GHS H315/H318/H335. The combination of strong alkalinity (forms pH-12 Ca(OH)2 on contact with moisture) and a violent exothermic hydration is what makes CaO genuinely dangerous — splash on skin or in eyes generates heat and base simultaneously, and the resulting burns are deeper than a simple chemical exposure of either type alone. OSHA PEL is 5 mg/m³ total dust. Inhalation causes severe respiratory tract injury through the same mechanism. Full face shield, alkali-resistant gauntlets, and respirator (N95 minimum) for dusty handling. Keep dry until the moment of intended use; drums of partially hydrated CaO can self-heat dangerously.

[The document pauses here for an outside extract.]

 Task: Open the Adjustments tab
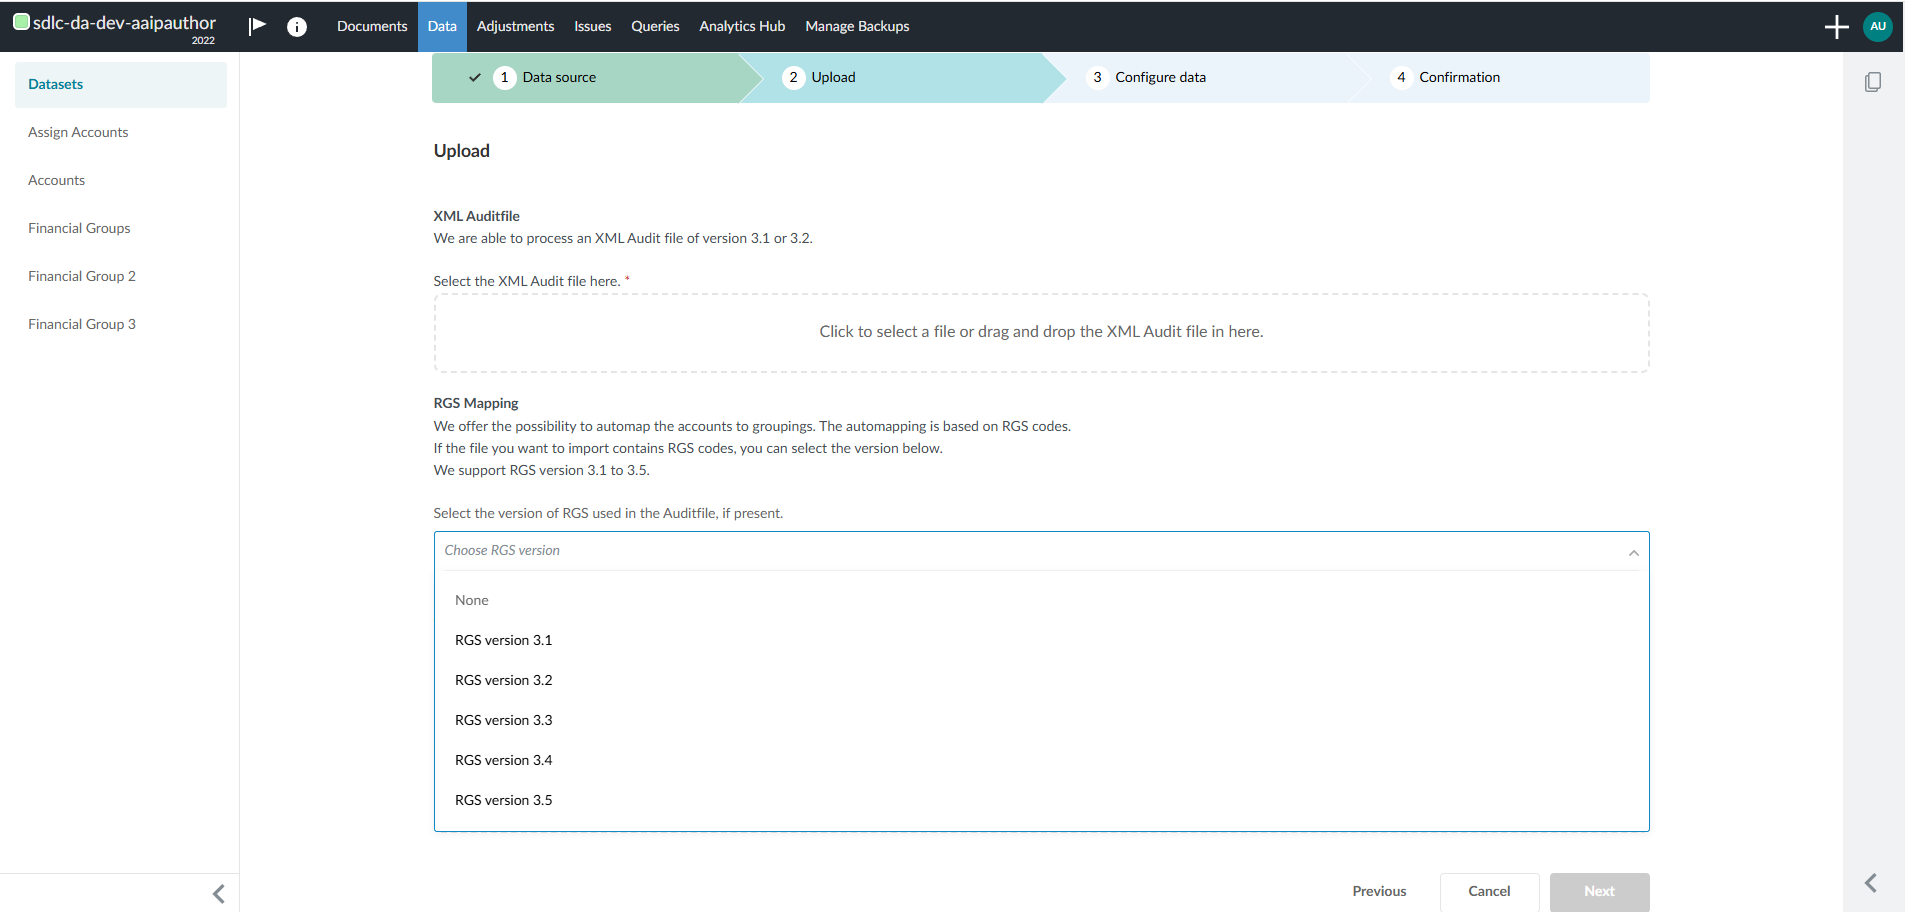(515, 27)
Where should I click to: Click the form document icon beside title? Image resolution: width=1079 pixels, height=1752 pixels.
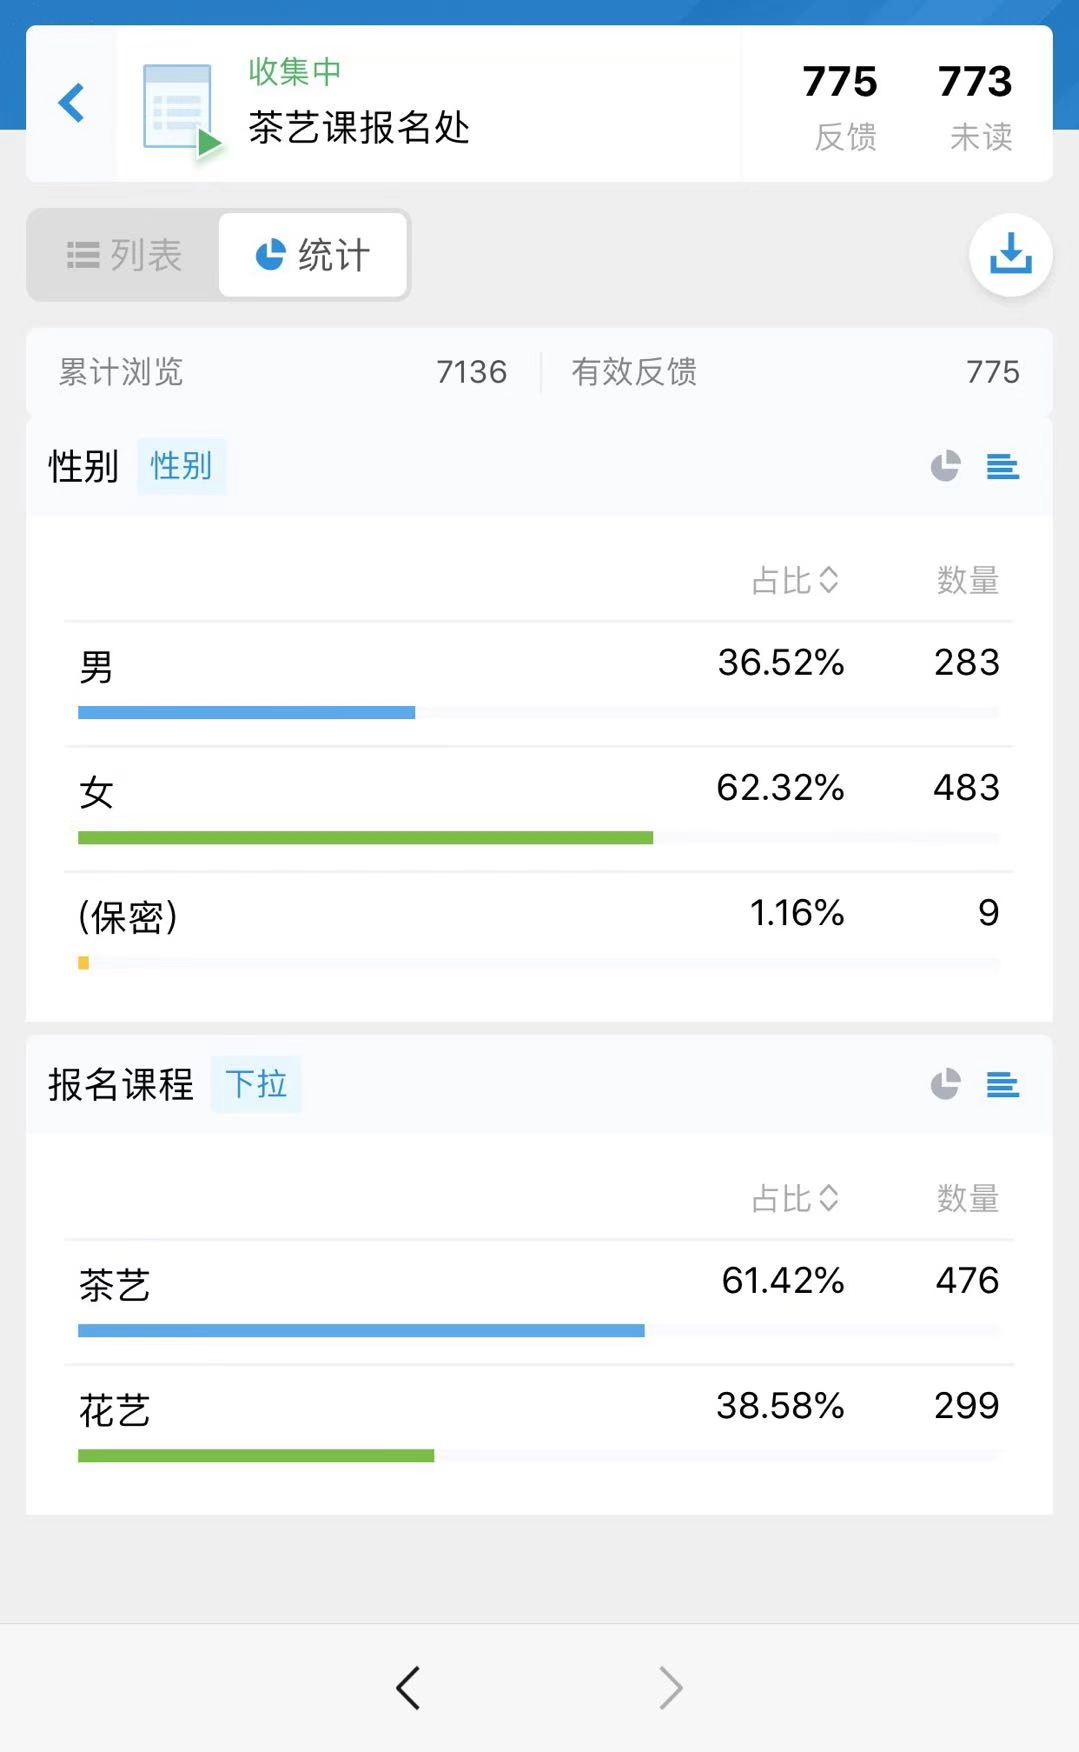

This safety summary is for educational reference only and may not be complete. It is not a substitute for Safety Data Sheets (SDS), medical advice, or professional chemical safety guidance. Always consult appropriate SDS and qualified professionals before handling chemicals.

Constituent Elements

Frequently Asked Questions

What is the molar mass of calcium oxide?
CaO is 56.077 g/mol — calcium at 40.078 plus oxygen at 15.999. The clean number means a tonne of CaCO3 (100.087 g/mol) calcines to 0.560 t of CaO and emits 0.440 t of CO2, which is the basis for the rule of thumb that cement manufacturing emits about half a tonne of process-CO2 per tonne of clinker, before fuel.
Why does quicklime react so violently with water?
Two factors. First, the oxide ion O²⁻ is a stronger base than the hydroxide ion that forms from it, and the proton-grabbing step is thermodynamically very favorable — ΔH for slaking is roughly −63 kJ/mol. Second, CaO has a porous, high-surface-area structure (the calcination drove out CO2 and left voids), which gives water immediate access to a huge reactive interface. Combined, dry CaO can heat the slaking water past 200 °C locally, enough to vaporize it explosively if the addition isn't controlled.
What is the difference between quicklime and slaked lime?
One water molecule per formula unit, but the practical handling differences are major. Quicklime (CaO) is the calcined product straight out of a 900 °C kiln — reactive, exothermic with water, and used where you need either heat generation, structural drying, or maximum basicity per kilogram. Slaked lime (Ca(OH)2) is the hydrated product, stable in air, which is what masons, water treatment plants, and food processors actually handle. The lime cycle goes CaCO3 → CaO → Ca(OH)2 → CaCO3.